**Exercise directions:** Please repeat the records, word for word and without gaps.

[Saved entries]
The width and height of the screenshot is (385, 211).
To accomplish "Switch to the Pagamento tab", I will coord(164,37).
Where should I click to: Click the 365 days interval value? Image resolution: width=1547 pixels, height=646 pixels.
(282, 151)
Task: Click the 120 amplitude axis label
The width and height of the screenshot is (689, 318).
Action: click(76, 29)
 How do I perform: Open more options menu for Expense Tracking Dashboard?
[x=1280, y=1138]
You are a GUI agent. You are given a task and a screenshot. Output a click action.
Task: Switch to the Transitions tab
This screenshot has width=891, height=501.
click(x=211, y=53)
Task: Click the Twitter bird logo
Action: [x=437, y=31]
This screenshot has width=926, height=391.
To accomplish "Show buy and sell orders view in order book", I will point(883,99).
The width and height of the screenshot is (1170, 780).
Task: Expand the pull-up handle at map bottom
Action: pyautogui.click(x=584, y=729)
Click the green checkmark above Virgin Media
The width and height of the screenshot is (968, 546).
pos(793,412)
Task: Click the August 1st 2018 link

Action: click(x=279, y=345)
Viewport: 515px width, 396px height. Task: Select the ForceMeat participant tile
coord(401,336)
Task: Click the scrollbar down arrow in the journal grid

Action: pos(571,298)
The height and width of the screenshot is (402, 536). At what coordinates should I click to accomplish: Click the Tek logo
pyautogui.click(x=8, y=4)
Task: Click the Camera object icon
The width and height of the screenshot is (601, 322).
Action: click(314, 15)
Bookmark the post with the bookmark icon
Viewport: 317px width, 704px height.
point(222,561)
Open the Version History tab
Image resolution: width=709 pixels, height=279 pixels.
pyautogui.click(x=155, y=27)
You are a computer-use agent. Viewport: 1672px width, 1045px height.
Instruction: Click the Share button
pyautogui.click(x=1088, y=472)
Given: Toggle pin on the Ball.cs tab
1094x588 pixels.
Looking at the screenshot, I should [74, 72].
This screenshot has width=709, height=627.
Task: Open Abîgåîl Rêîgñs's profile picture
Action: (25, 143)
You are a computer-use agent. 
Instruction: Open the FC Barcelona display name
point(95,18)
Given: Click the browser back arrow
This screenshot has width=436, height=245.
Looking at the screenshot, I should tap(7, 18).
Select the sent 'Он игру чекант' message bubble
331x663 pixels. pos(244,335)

**Exercise answer:**
The width and height of the screenshot is (385, 211).
To accomplish "Switch to the Pagamento tab", I will coord(164,37).
Where should I click to: Click the 365 days interval value? Image resolution: width=1547 pixels, height=646 pixels.
(282, 151)
Task: Click the 120 amplitude axis label
The width and height of the screenshot is (689, 318).
Action: click(76, 29)
 How do I perform: Open more options menu for Expense Tracking Dashboard?
[x=1280, y=1138]
You are a GUI agent. You are given a task and a screenshot. Output a click action.
Task: Switch to the Transitions tab
This screenshot has width=891, height=501.
click(x=211, y=53)
Task: Click the Twitter bird logo
Action: [x=437, y=31]
This screenshot has width=926, height=391.
To accomplish "Show buy and sell orders view in order book", I will point(883,99).
The width and height of the screenshot is (1170, 780).
Task: Expand the pull-up handle at map bottom
Action: pyautogui.click(x=584, y=729)
Click the green checkmark above Virgin Media
The width and height of the screenshot is (968, 546).
pos(793,412)
Task: Click the August 1st 2018 link

Action: click(x=279, y=345)
Viewport: 515px width, 396px height. Task: Select the ForceMeat participant tile
coord(401,336)
Task: Click the scrollbar down arrow in the journal grid

Action: pos(571,298)
The height and width of the screenshot is (402, 536). At what coordinates should I click to accomplish: Click the Tek logo
pyautogui.click(x=8, y=4)
Task: Click the Camera object icon
The width and height of the screenshot is (601, 322).
Action: click(314, 15)
Bookmark the post with the bookmark icon
Viewport: 317px width, 704px height.
point(222,561)
Open the Version History tab
Image resolution: width=709 pixels, height=279 pixels.
pyautogui.click(x=155, y=27)
You are a computer-use agent. Viewport: 1672px width, 1045px height.
Instruction: Click the Share button
pyautogui.click(x=1088, y=472)
Given: Toggle pin on the Ball.cs tab
1094x588 pixels.
Looking at the screenshot, I should [74, 72].
This screenshot has width=709, height=627.
Task: Open Abîgåîl Rêîgñs's profile picture
Action: (25, 143)
You are a computer-use agent. 
Instruction: Open the FC Barcelona display name
point(95,18)
Given: Click the browser back arrow
This screenshot has width=436, height=245.
Looking at the screenshot, I should tap(7, 18).
Select the sent 'Он игру чекант' message bubble
331x663 pixels. pos(244,335)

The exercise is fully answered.